Now Flint had been seven and a half years at the College, counting six months with a London crammer, from whose roof he had returned, homesick, to the Head for the final Army polish. There were four or five other seniors who had gone through much the same mill, not to mention boys, rejected by other establishments on account of a certain overwhelmingness, whom the Head had wrought into very fair shape. It was not a Sixth to be handled without gloves, as King found.

“Am I to understand it is your intention to allow board-school games under your study windows, Flint? If so, I can only say – ” He said much, and Flint listened politely.

“Well, sir, if the Head sees fit to call a prefects’ meeting we are bound to take the matter up. But the tradition of the school is that the prefects can’t move in any matter affecting the whole school without the Head’s direct order.”

Much more was then delivered, both sides a little losing their temper.

After tea, at an informal gathering of prefects in his study, Flint related the adventure.

“He’s been playin’ for this for a week, and now he’s got it.
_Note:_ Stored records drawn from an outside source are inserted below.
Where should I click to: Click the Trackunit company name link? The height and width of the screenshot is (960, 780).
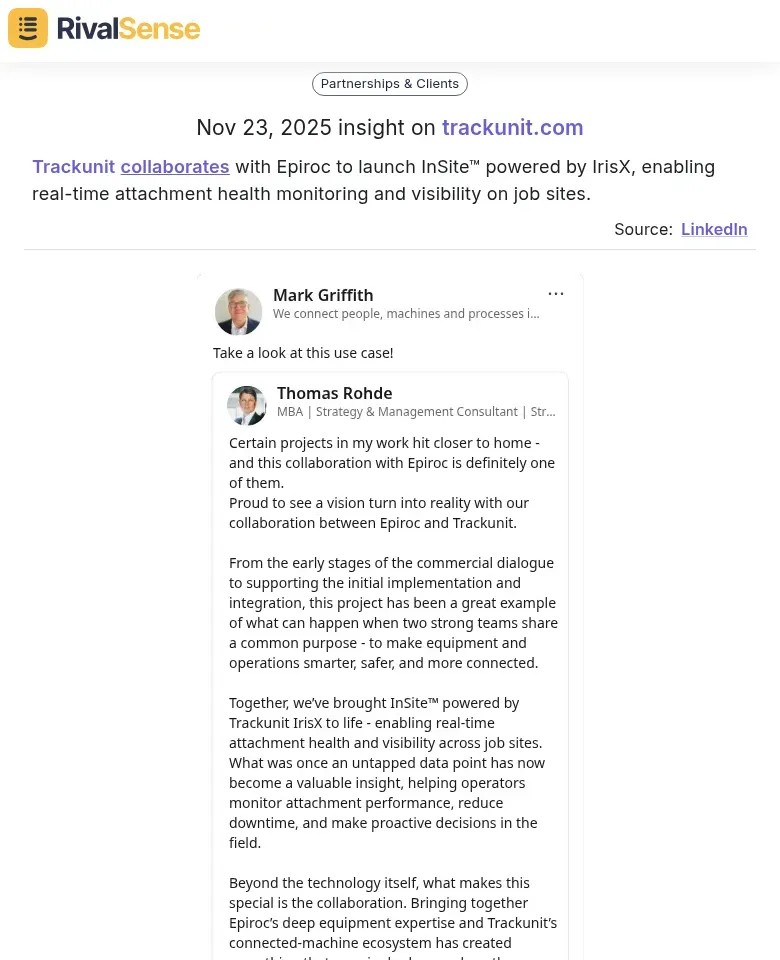pos(73,166)
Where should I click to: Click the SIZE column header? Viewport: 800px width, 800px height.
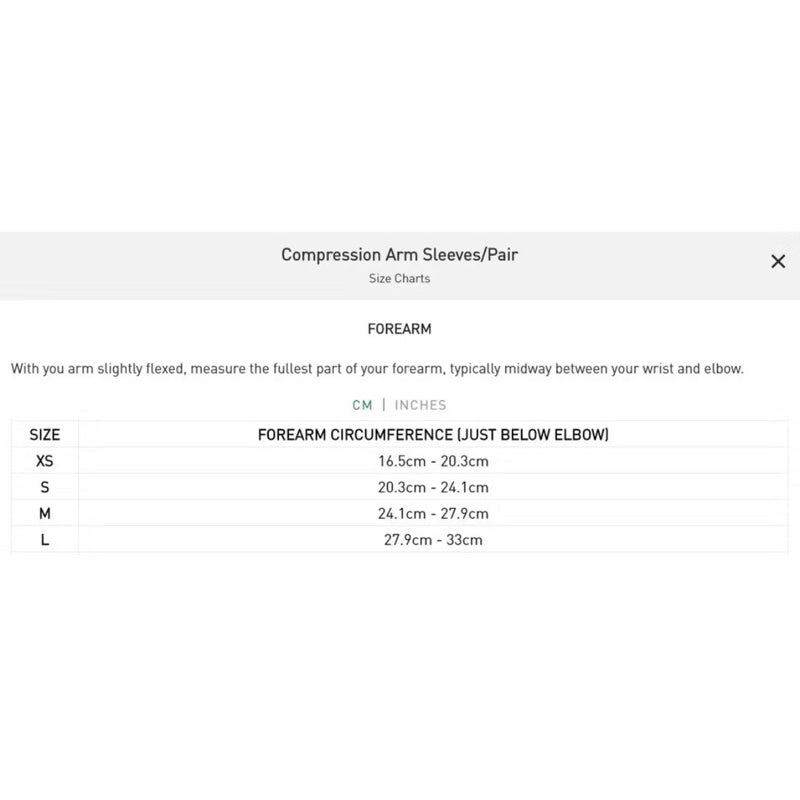coord(45,435)
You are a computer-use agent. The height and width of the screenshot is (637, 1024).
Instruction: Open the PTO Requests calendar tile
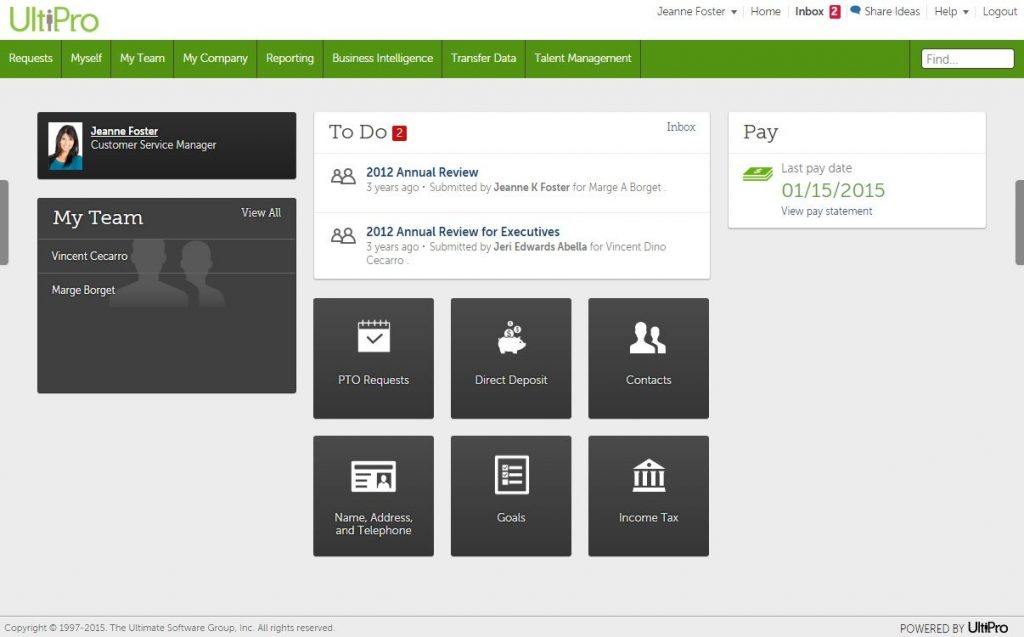(x=373, y=357)
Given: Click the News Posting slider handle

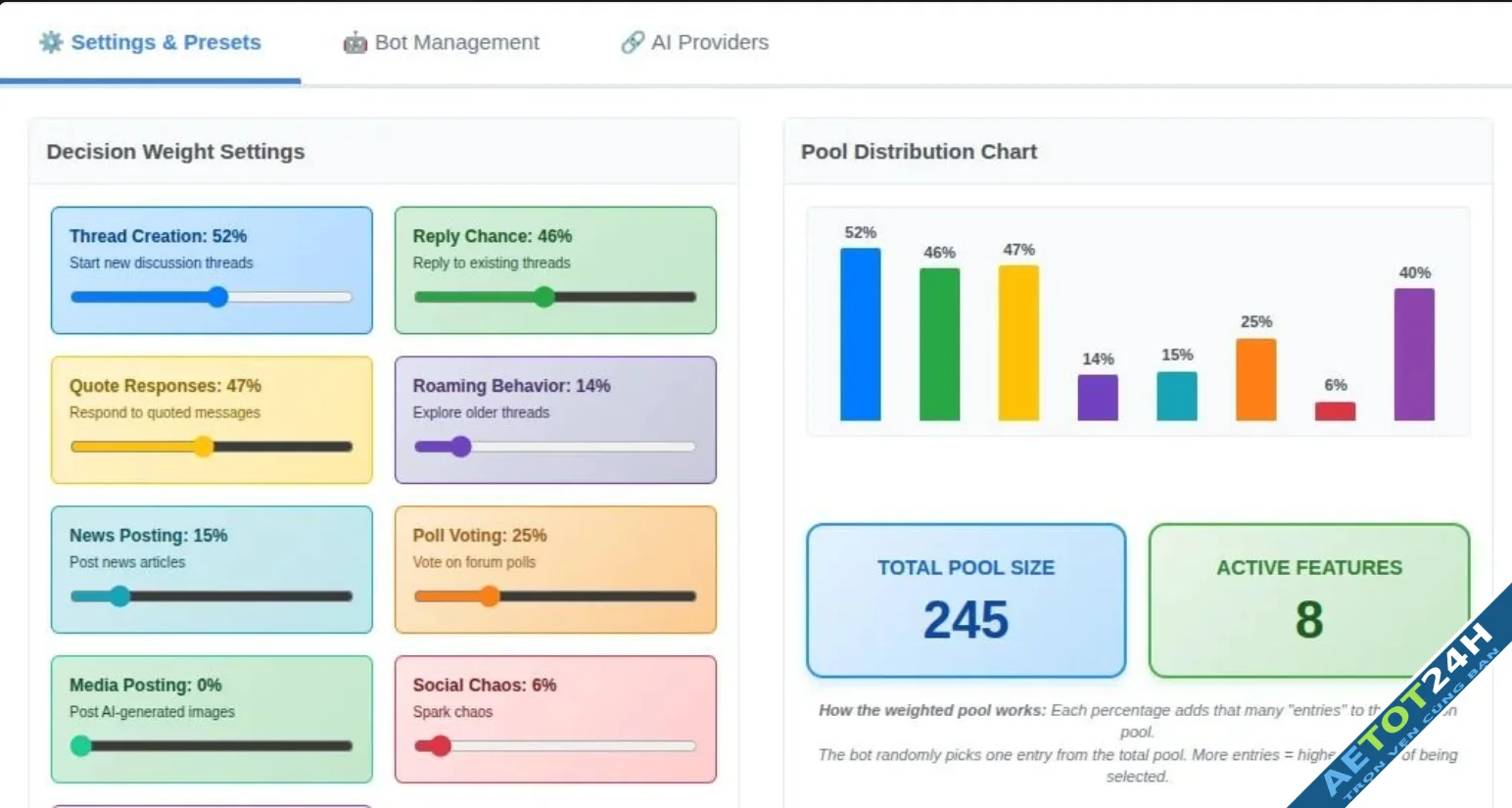Looking at the screenshot, I should (119, 596).
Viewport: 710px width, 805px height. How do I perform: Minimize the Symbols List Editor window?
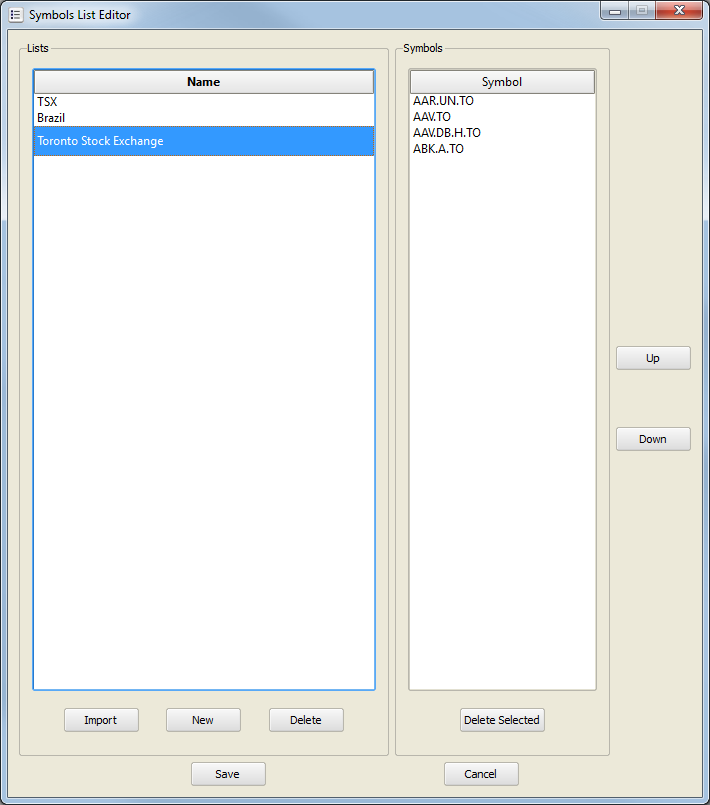[x=614, y=11]
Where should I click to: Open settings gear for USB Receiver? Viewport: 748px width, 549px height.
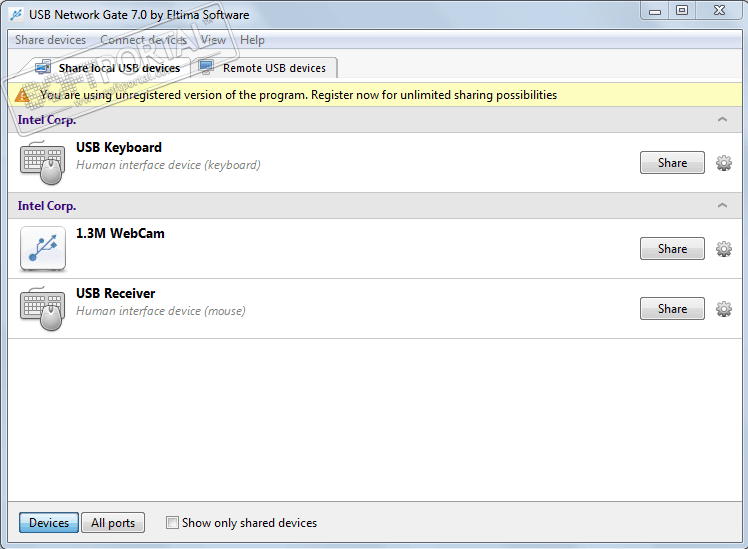[724, 309]
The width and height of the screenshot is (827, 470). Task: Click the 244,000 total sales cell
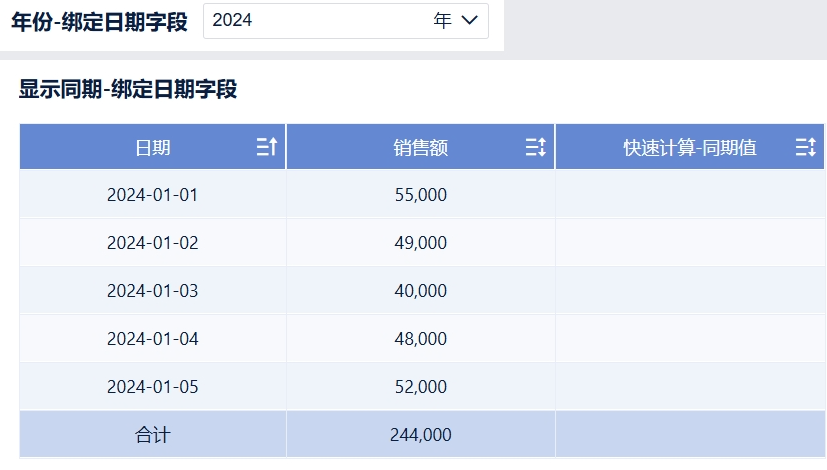[420, 435]
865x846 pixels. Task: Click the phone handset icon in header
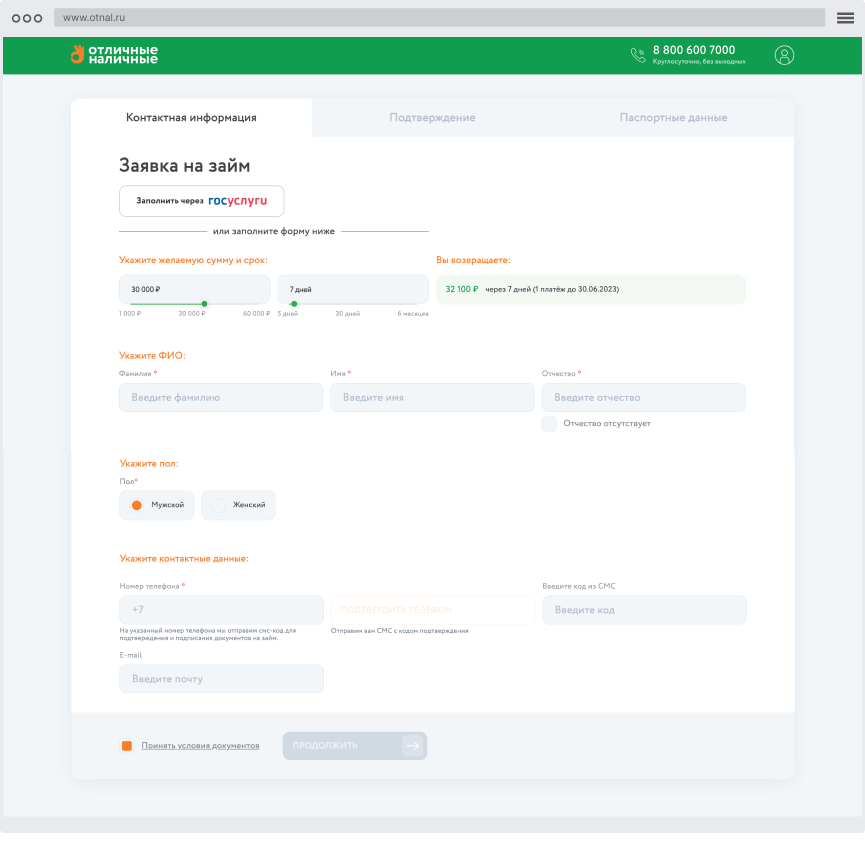[638, 55]
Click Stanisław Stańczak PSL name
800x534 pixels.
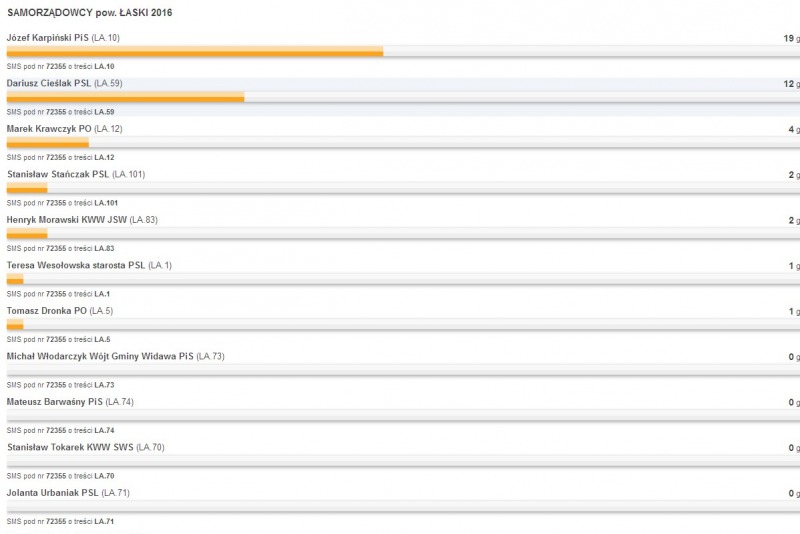pyautogui.click(x=58, y=174)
You know as well as I do that if he hadn’t been gassing at us the way he has, that young devil Beetle wouldn’t have dreamed of marbles.”

“We know that,” said Perowne, “but that isn’t the question. On Flint’s showin’ King has called the prefects names enough to justify a first-class row. Crammers’ rejections, ill-regulated hobble-de-hoys, wasn’t it? Now it’s impossible for prefects – ”

“Rot,” said Flint. “King’s the best classical cram we’ve got; and ‘tisn’t fair to bother the Head with a row. He’s up to his eyes with extra-tu and Army work as it is. Besides, as I told King, we aren’t a public school. We’re a limited liability company payin’ four per cent. My father’s a shareholder, too.”

“What’s that got to do with it?” said Venner, a red-headed boy of nineteen.

“Well, seems to me that we should be interferin’ with ourselves. We’ve got to get into the Army or – get out, haven’t we? King’s hired by the Council to teach us. All the rest’s gumdiddle. Can’t you see?”

It might have been because he felt the air was a little thunderous that the Head took his after-dinner cheroot to Flint’s study; but he so often began an evening in a prefect’s room that nobody suspected when he drifted in pensively, after the knocks that etiquette demanded.